A number of interesting things happened as an outgrowth from this activity.  A few preservice students were extremely nervous about contacting someone to interview, "I do not know any one from another country" was heard a number of times.  Together as a class, we brainstormed a number of possibilities which included, going to the Student Union, sitting and listening, and politely introducing yourself and asking if the person speaking another language was a foreign student, and if they would be interested in being interviewed; contacting a church or other religious community, contacting the University Multicultural Center, and contacting the Department of Foreign Languages. 

Interestingly enough, students who expressed the most reluctance stated that they enjoyed the activity the most.  All interviewees in the sample mentioned how happy they were that Americans were interested in knowing something about their culture and ways of doing something as basic as arithmetic.  The classes developed lists of vocabulary words, mathematical terms, numbers from 0-10 etc.  , and wrote the words on index cards that were placed in the classroom to compare each language.   
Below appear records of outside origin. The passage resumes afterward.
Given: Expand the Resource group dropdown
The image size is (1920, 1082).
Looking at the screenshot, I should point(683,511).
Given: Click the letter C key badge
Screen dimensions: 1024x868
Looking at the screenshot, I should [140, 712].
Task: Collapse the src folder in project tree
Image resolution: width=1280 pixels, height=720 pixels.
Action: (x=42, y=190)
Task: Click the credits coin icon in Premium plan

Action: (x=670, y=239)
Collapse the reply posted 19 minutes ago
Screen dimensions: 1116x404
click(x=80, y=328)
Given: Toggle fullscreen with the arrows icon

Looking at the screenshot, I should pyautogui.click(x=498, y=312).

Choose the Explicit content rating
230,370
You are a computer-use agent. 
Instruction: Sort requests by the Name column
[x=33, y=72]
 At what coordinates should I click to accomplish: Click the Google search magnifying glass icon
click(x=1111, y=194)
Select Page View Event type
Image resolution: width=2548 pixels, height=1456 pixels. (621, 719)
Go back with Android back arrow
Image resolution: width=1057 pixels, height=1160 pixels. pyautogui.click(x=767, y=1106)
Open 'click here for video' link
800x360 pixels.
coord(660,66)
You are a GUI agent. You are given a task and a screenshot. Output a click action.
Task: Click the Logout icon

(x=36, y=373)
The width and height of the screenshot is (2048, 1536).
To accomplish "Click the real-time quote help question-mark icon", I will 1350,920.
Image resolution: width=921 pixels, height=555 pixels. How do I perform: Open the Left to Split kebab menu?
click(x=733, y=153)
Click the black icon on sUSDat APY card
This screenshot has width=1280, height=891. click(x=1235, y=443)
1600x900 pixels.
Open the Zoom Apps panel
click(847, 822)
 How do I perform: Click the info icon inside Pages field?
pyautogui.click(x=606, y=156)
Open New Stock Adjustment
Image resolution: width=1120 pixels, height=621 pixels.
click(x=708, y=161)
Additions to this activity often include: conversion formulas — standard to metric, time zones, etc.; vocabulary lists in languages not represented by this study; the four basic operations, and square roots; tricks for resolving problems; and a discussion of how the participants memorized the basic facts.  Almost all students who have participated in this activity have come away with a greater appreciation of “more than one way to solve a problem” a greater appreciation for cultural diversity, a new understanding for how hard it is for newly arrived students to adapt to life in a new country.